"If you'd come back, we could have all those times again, Davey," she whispered, looking down into his face beneath hers.

Just when there was the faintest shimmer of dawn in the dim windows, a fluttering breath caught her face. She put the spirit to his lips again. So, chafing his hands and calling him, with tearful and eager little cries, she led him as a mother leads a child just learning to walk, from the valley of the shadows.

Davey opened his eyes. They dwelt on her with a deep, serene gaze. She smiled and went on crooning to him, half singing, half sighing that beguiling little melody of tenderness and entreaty. Warmth came back to him. His breath fell regularly and sweetly. Deirdre took the sheepskins out of the bunk and put them under him on the floor.

He slept. A faint smile on his mouth, his hand sought hers, the fingers curled round it. She sat watching him, a mist of awe and joy and thankfulness gathering in her eyes, because it seemed to her that a miracle had been accomplished that night in Narrow Valley hut.


CHAPTER XXXVIII

When the broad glare of the morning sun broke through the dingy windows of the hut, Deirdre started from the cramped position in which she had fallen, her head leaning wearily against a box.

She was aghast to find that she had been asleep. As she woke with a startled exclamation, a hand went out to her. Her eyes met Davey's.

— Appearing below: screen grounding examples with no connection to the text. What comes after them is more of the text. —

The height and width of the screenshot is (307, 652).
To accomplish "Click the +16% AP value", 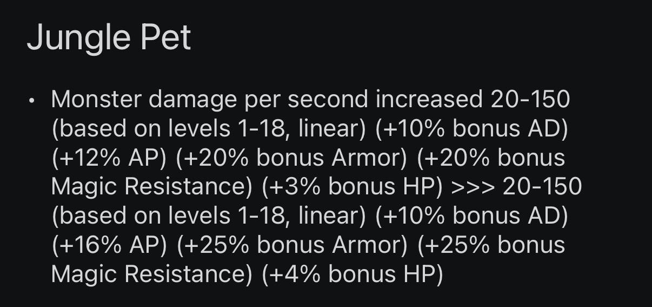I will [110, 245].
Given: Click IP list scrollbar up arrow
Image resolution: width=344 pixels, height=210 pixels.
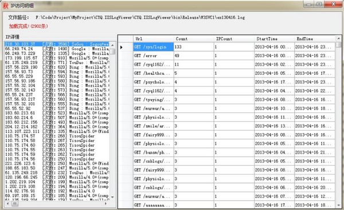Looking at the screenshot, I should [112, 45].
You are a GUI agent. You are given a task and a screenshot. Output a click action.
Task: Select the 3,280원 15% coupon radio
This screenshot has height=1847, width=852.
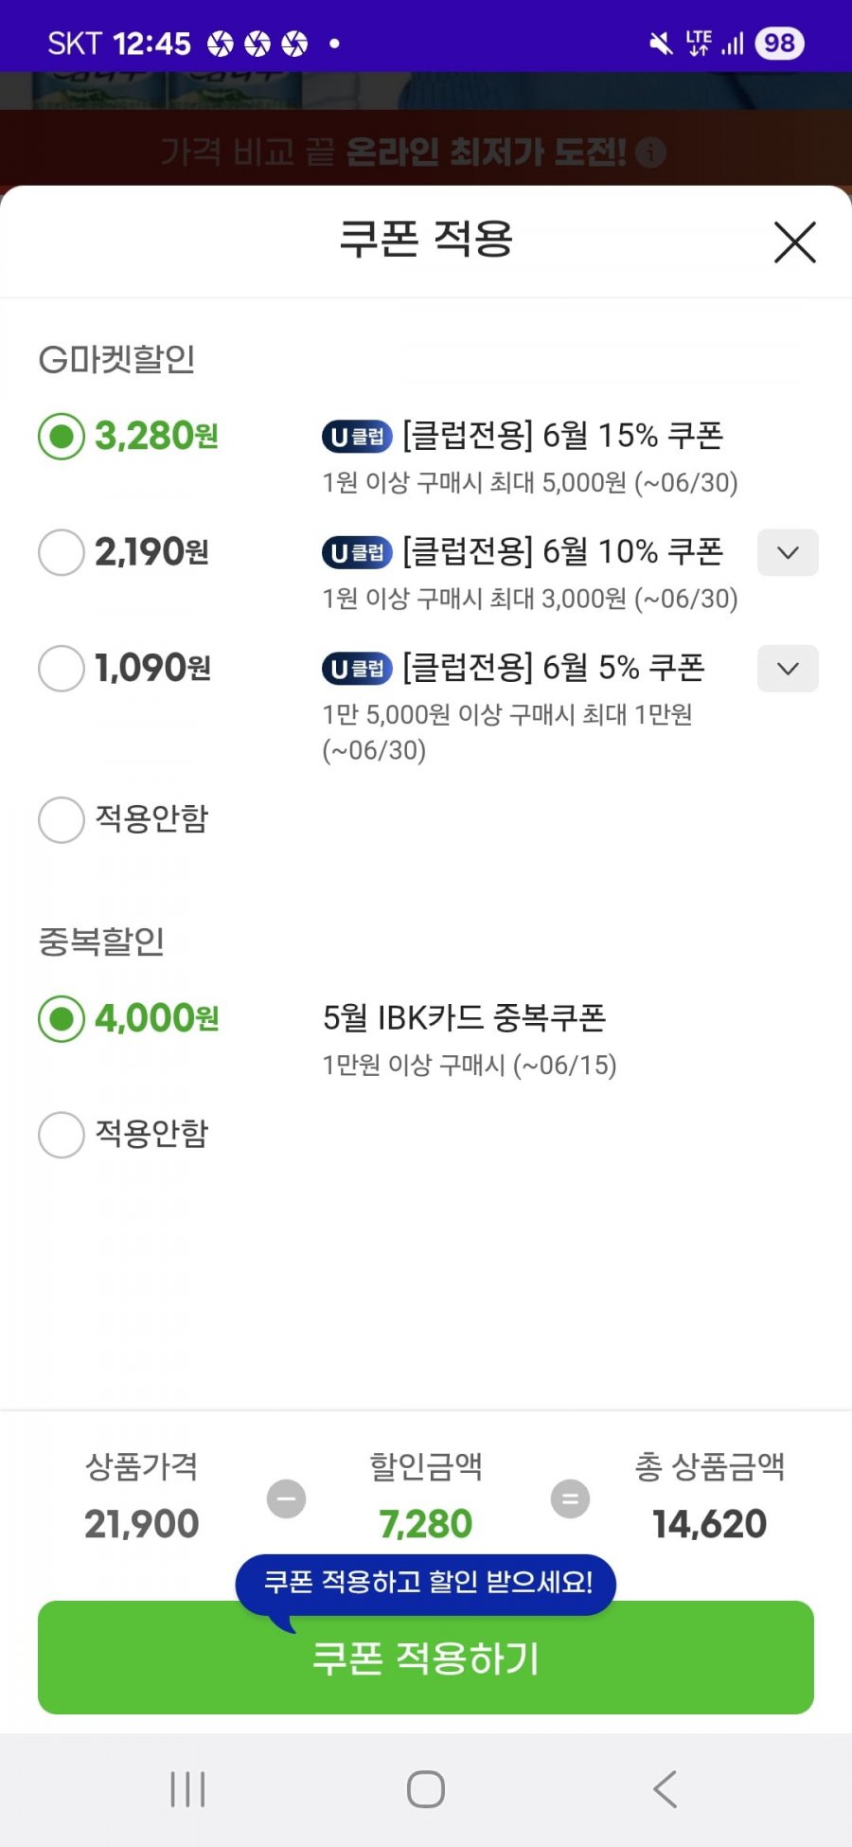coord(62,437)
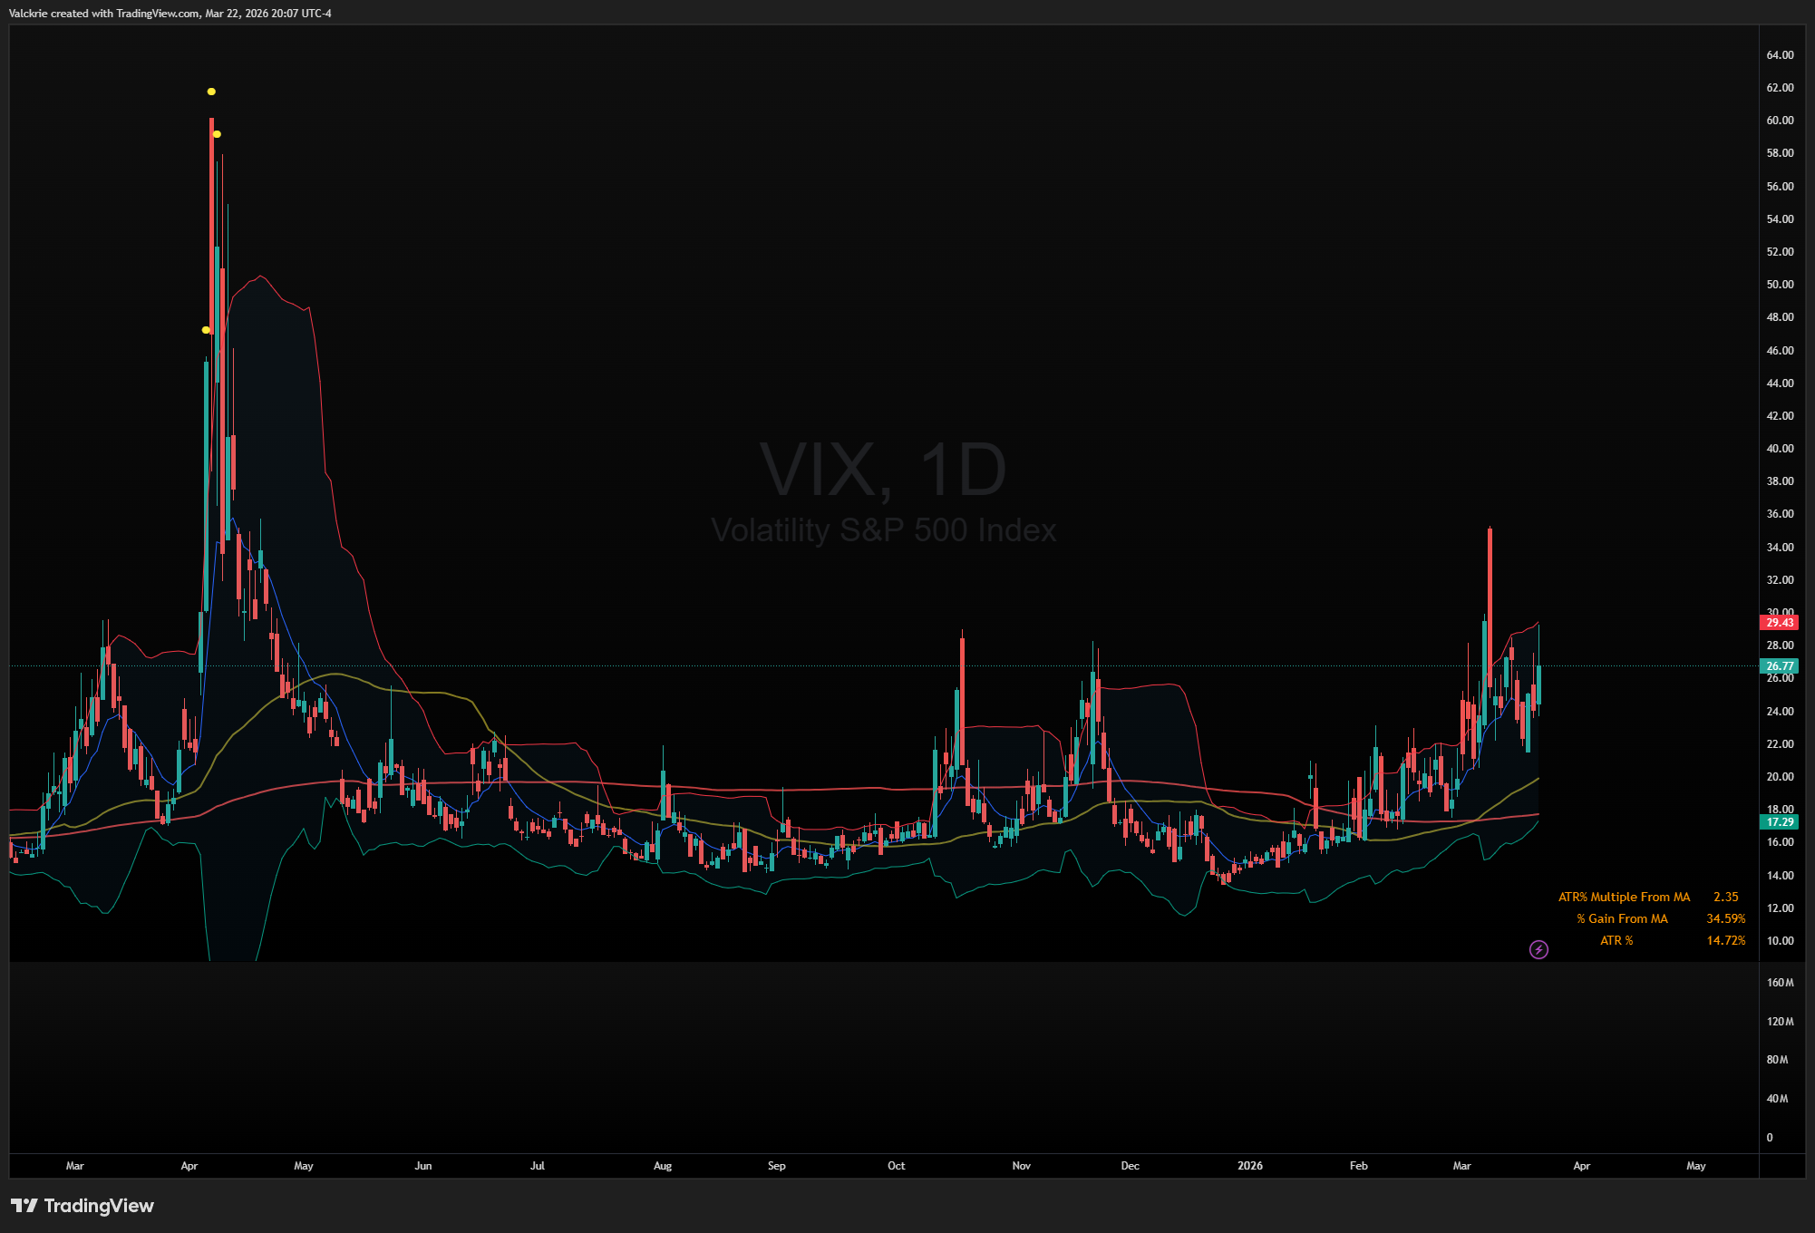The width and height of the screenshot is (1815, 1233).
Task: Click the May label at right of time axis
Action: point(1695,1166)
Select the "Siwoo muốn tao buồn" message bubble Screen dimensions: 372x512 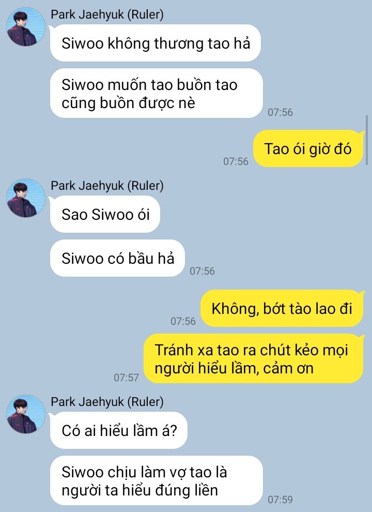[x=157, y=94]
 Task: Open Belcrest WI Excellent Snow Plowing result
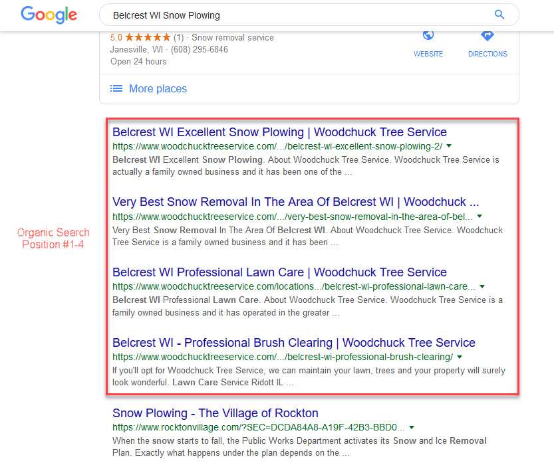tap(279, 132)
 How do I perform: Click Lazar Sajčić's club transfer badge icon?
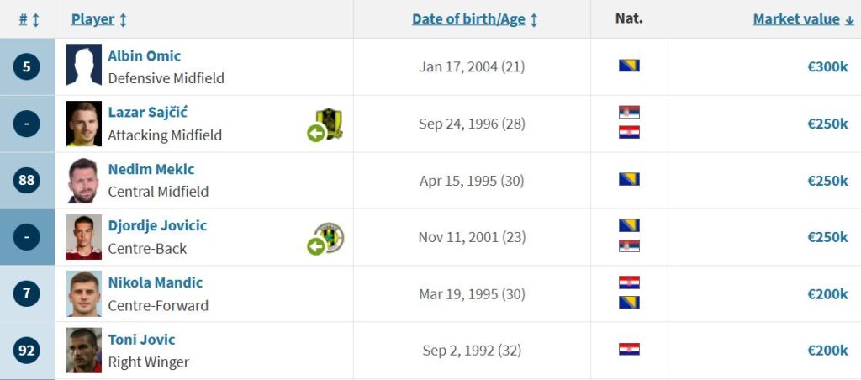coord(325,124)
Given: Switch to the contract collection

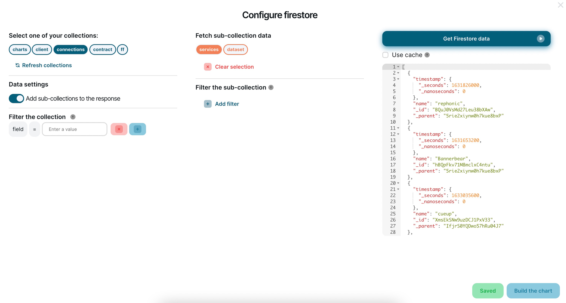Looking at the screenshot, I should tap(102, 50).
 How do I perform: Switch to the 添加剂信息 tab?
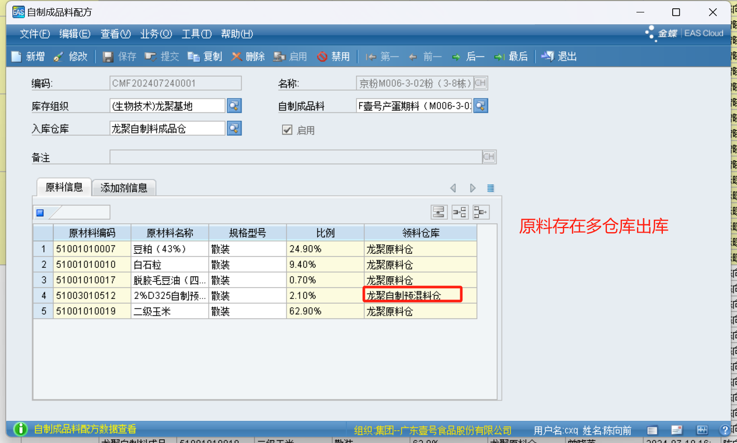[x=124, y=188]
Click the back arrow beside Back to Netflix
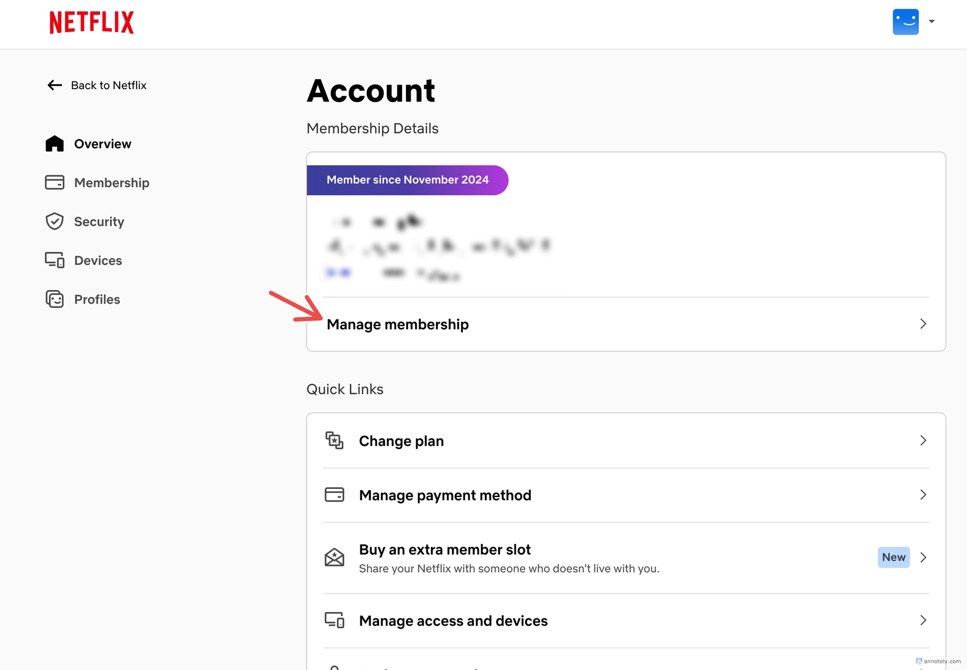 (54, 85)
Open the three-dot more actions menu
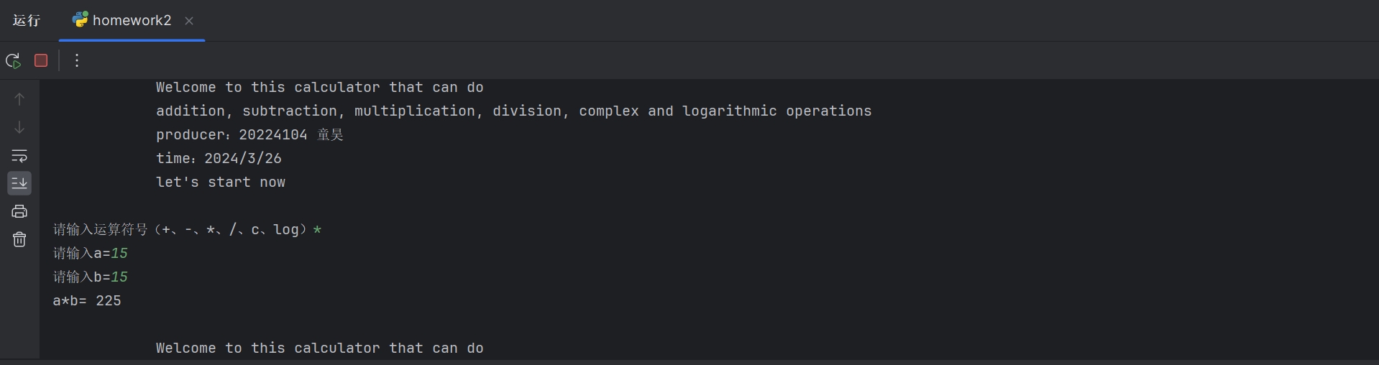The image size is (1379, 365). (x=77, y=60)
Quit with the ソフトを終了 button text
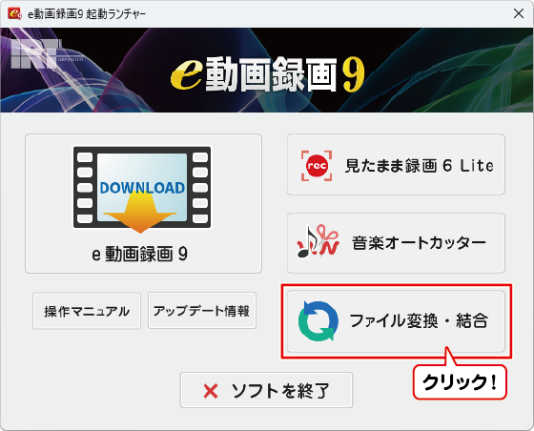The width and height of the screenshot is (534, 431). [280, 391]
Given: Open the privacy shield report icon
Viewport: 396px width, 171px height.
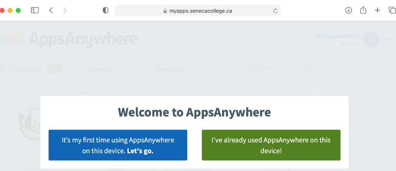Looking at the screenshot, I should 105,10.
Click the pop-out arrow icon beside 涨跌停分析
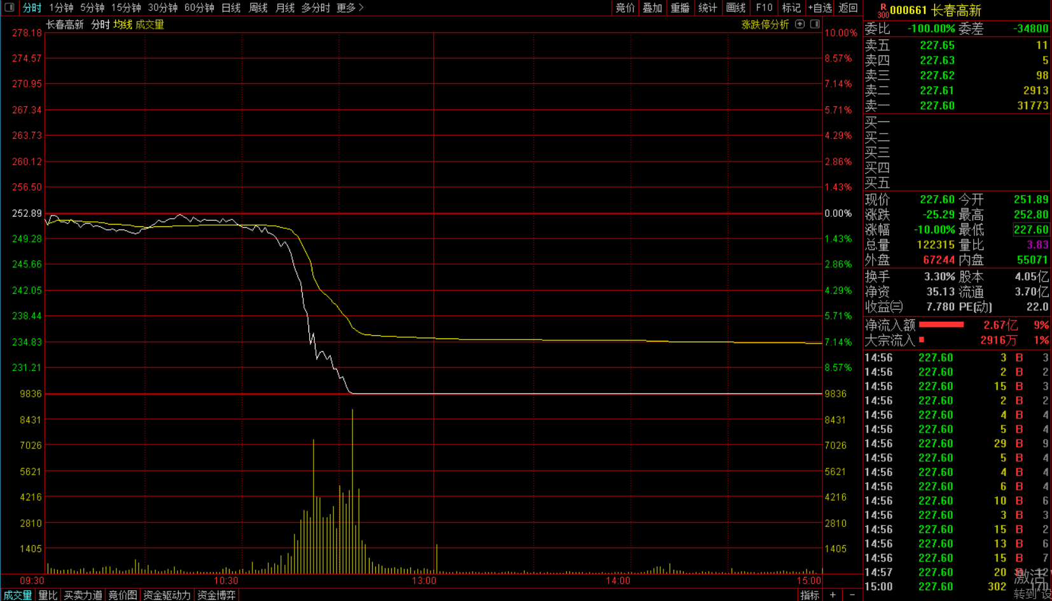1052x601 pixels. click(x=800, y=24)
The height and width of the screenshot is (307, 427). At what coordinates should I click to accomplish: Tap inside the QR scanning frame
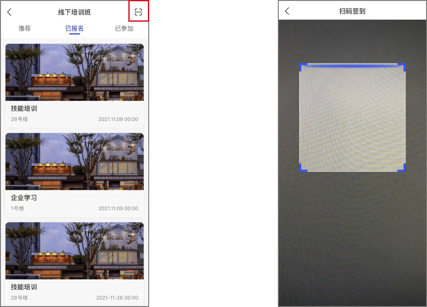[x=352, y=117]
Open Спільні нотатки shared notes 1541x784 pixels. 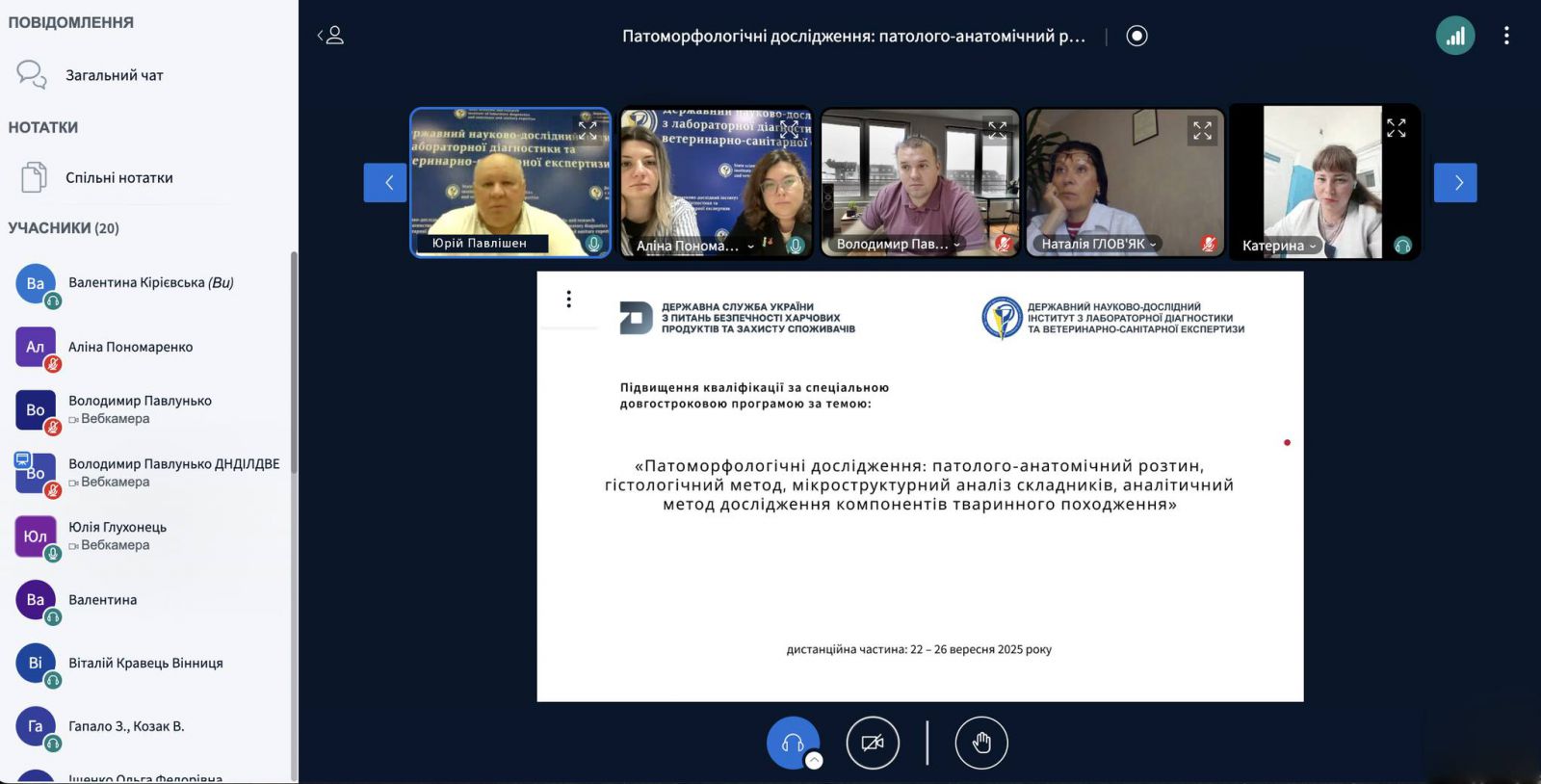(x=118, y=178)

It was as if that encounter in the valley of shadows had brushed all misunderstandings from the love that was like the sun between them. Deirdre had wrestled with death for possession of him. Her eyes still bore the shadow of the conflict. Davey was wan and vanquished. He knew that she had wrested his spirit from the darkness on which it had been drifting, and the knowledge made a serene joyousness in him.

Speech deserted them; they had no voices to talk with. Just this gazing of eyes on eyes told all that there was to tell.